Ministério da Saúde avalia incorporar PrEP injetável ao SUS para prevenir o HIV

O Ministério da Saúde anunciou que está avaliando a incorporação da PrEP injetável de longa duração ao Sistema Único de Saúde (SUS), ampliando as estratégias de prevenção ao HIV no Brasil. A proposta será analisada pela Comissão Nacional de Incorporação de Tecnologias no SUS (Conitec) durante o mês de agosto.
O anúncio foi feito nesta segunda-feira (27), durante a 26ª Conferência Internacional de Aids, realizada pela primeira vez na América do Sul. O evento reúne especialistas, gestores e representantes de governos para discutir avanços no enfrentamento ao HIV.
A nova tecnologia consiste em uma medicação injetável aplicada a cada dois meses e surge como alternativa para pessoas que enfrentam dificuldades em manter o uso diário da PrEP oral, atualmente oferecida gratuitamente pelo SUS.
Segundo o ministro da Saúde, Alexandre Padilha, a incorporação de novas tecnologias busca ampliar as opções de prevenção e facilitar o acesso ao cuidado. Ele destacou que a adoção de qualquer inovação no SUS passa por avaliações técnicas, científicas e econômicas, além da análise das condições de acesso da população.

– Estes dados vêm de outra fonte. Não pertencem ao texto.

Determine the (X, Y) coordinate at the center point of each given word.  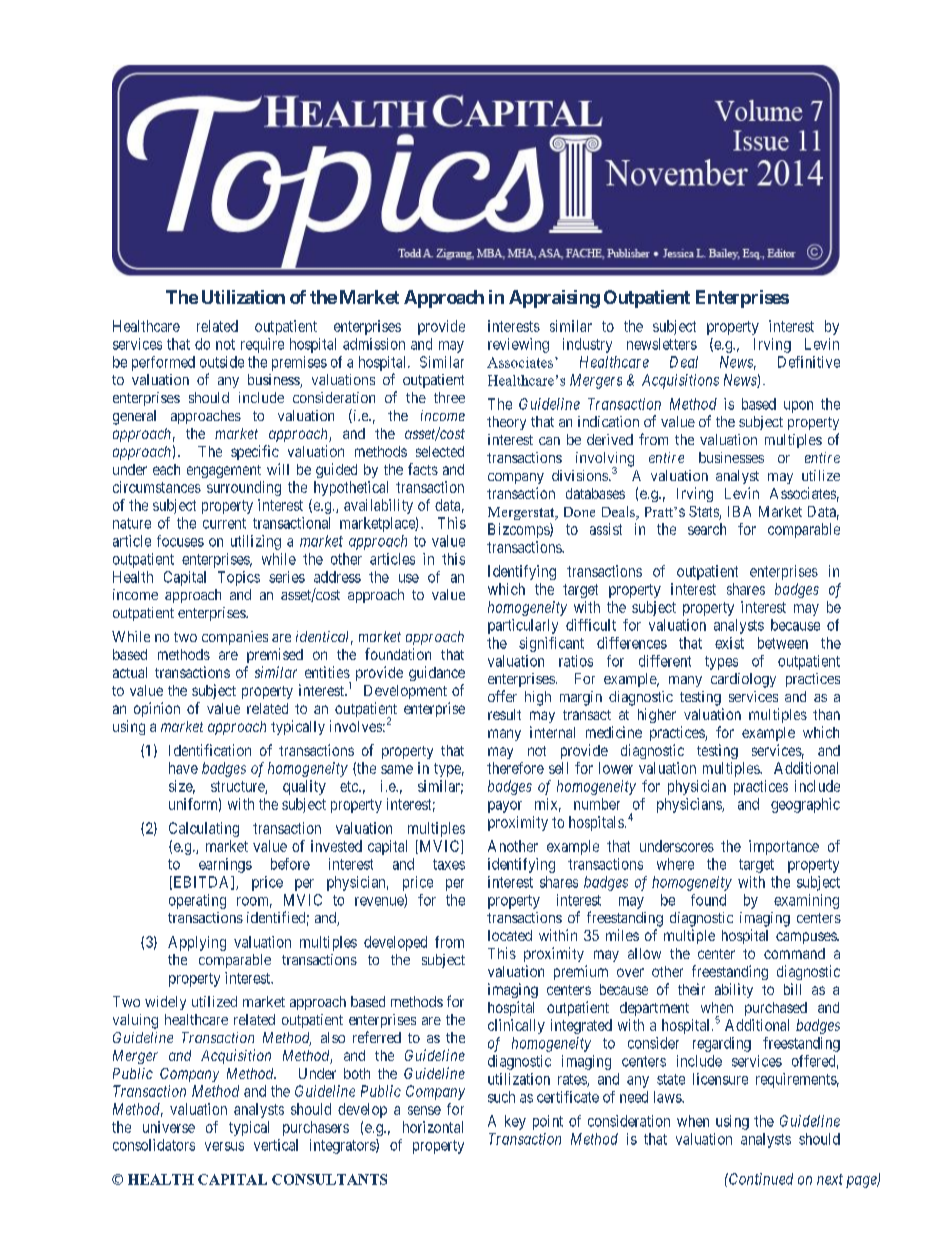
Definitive (809, 362)
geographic (805, 805)
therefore (515, 768)
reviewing (518, 345)
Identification (210, 750)
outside (222, 362)
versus (224, 1146)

Desde que a PrEP oral foi incorporada à rede pública, cerca de 356 mil pessoas já iniciaram o uso da profilaxia no país. Além desse método, o SUS disponibiliza preservativos, gel lubrificante, Profilaxia Pós-Exposição (PEP), testagem rápida, autotestes e tratamento antirretroviral para pessoas que vivem com HIV.
Durante o evento, o Ministério da Saúde também ressaltou os avanços obtidos pelo Brasil no combate à doença. Em dezembro de 2025, o país recebeu da Organização Pan-Americana da Saúde (OPAS/OMS) a certificação pela eliminação da transmissão vertical do HIV como problema de saúde pública, tornando-se o único país continental a alcançar esse resultado.
Dados apresentados pelo ministério mostram ainda que o Brasil registrou 9,1 mil mortes relacionadas à aids em 2024, uma redução de 13% em comparação com o ano anterior. Atualmente, 22% das pessoas diagnosticadas com HIV iniciam o tratamento no mesmo dia da confirmação da infecção, enquanto mais da metade começa a terapia antirretroviral em até 30 dias após o diagnóstico.